Starting with the line that contains "Given: Click step 2 Schema circle" and continuing through the final line of the records, rewrite those lines as a JSON list of strings with one string per line. Omit blank lines and leave the pictures out.

◆ ◆ ◆ ◆ ◆

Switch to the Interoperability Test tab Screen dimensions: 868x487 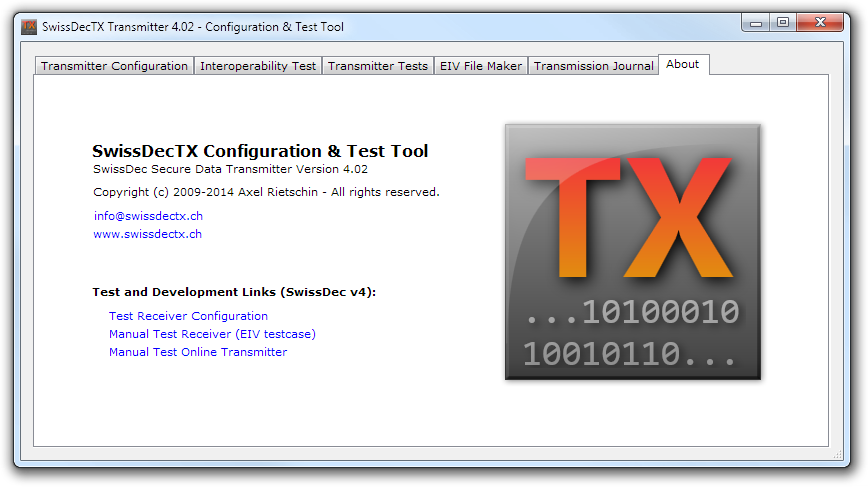tap(258, 66)
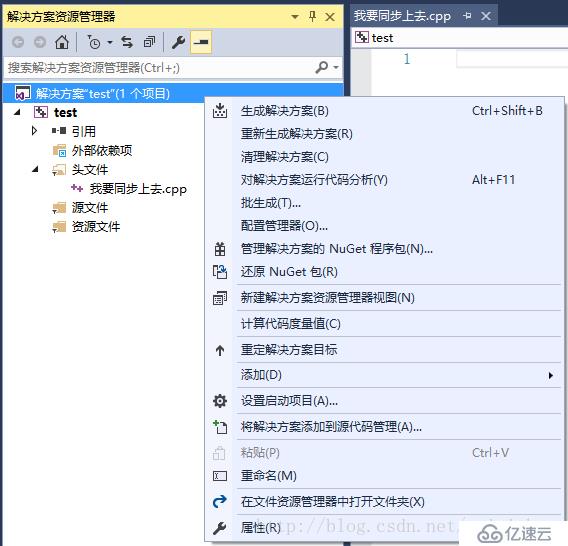The image size is (568, 546).
Task: Open Properties via the wrench toolbar icon
Action: [178, 42]
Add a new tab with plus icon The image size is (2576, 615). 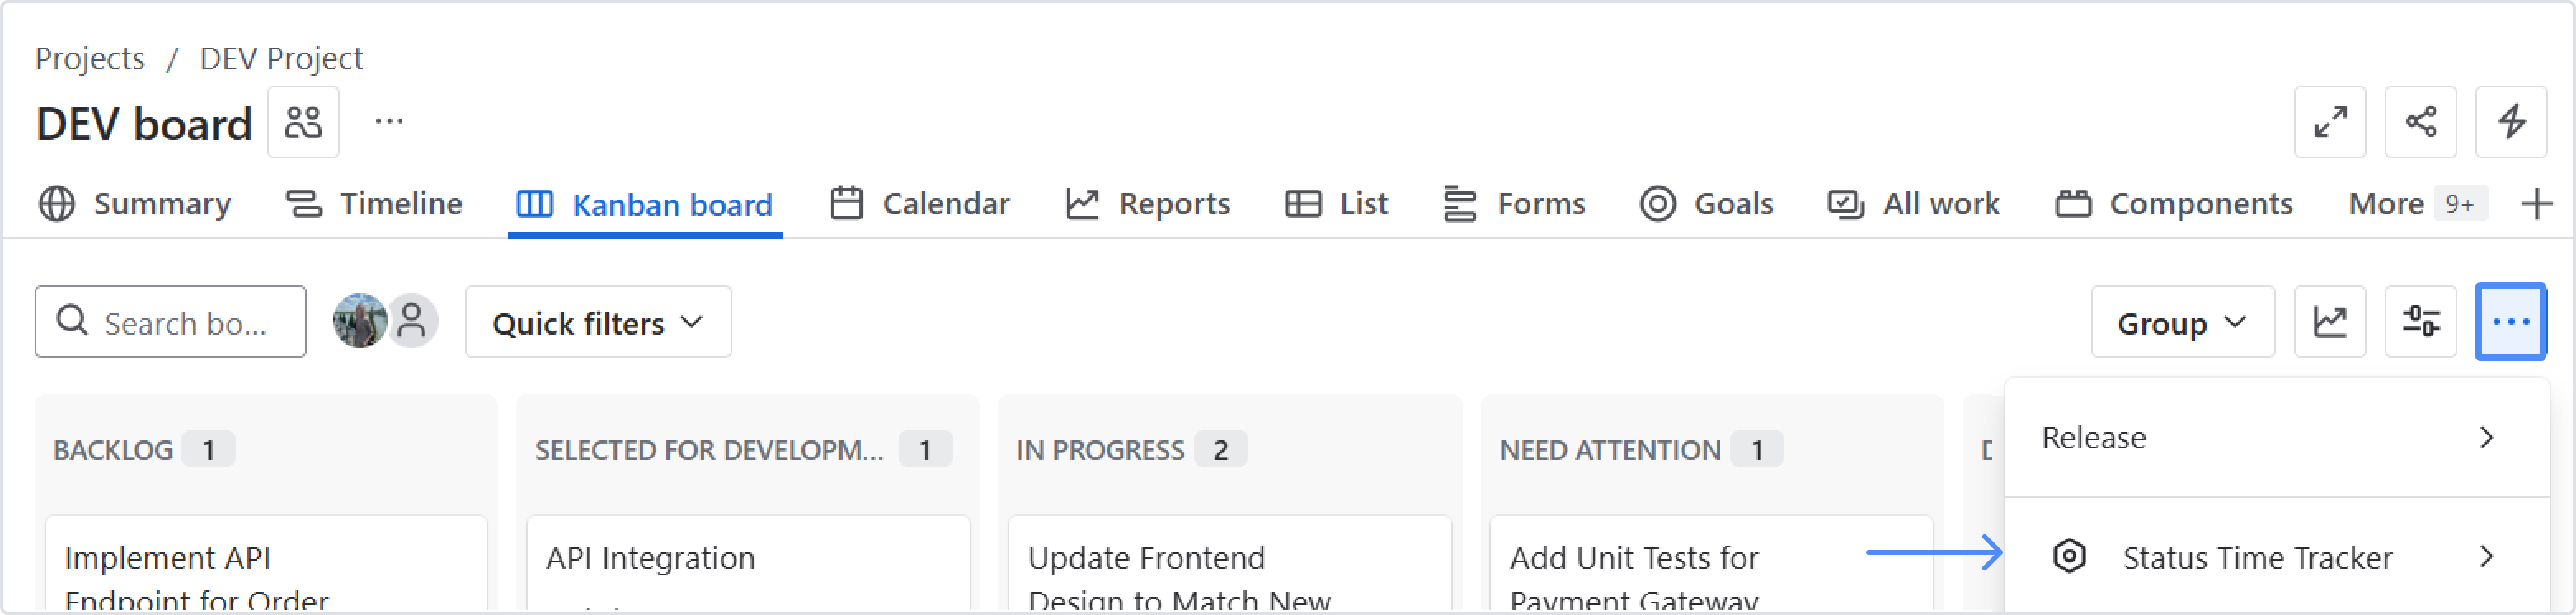pyautogui.click(x=2536, y=204)
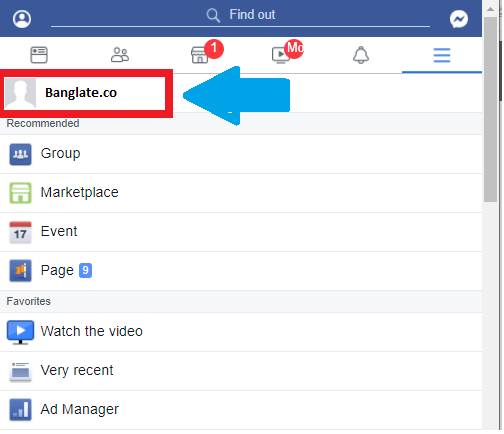
Task: Click the Banglate.co profile picture
Action: pos(21,93)
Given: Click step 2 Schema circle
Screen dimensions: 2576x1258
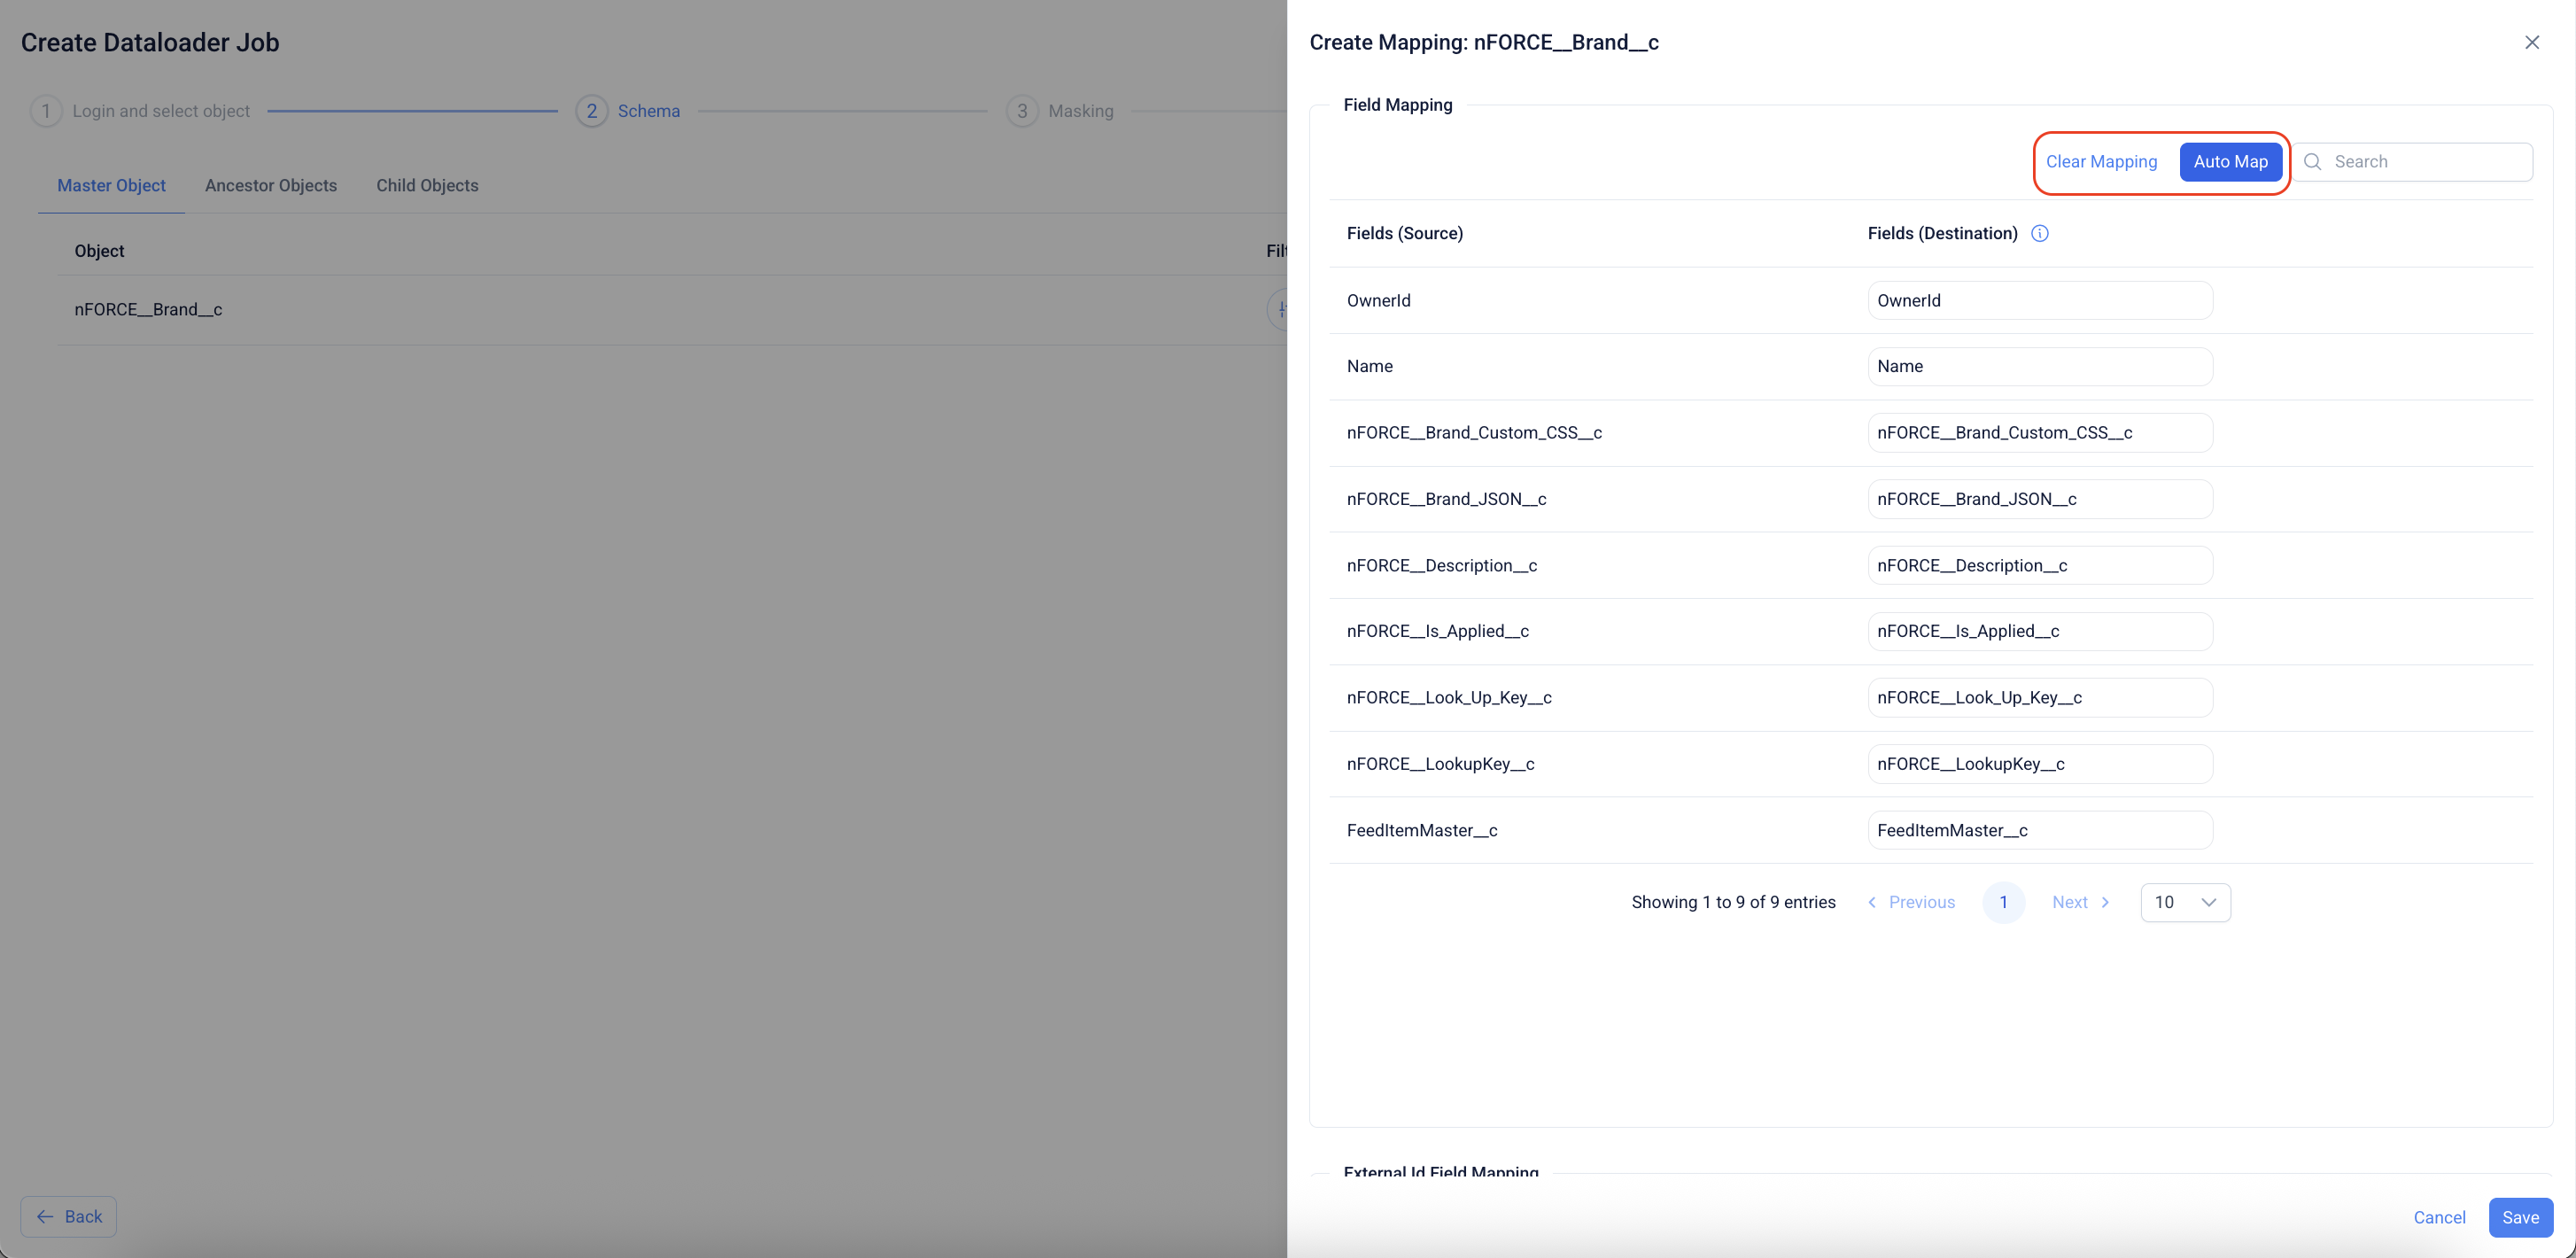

◆ ◆ ◆ ◆ ◆

=== Output of the exercise ===
[
  "Given: Click step 2 Schema circle",
  "Screen dimensions: 2576x1258"
]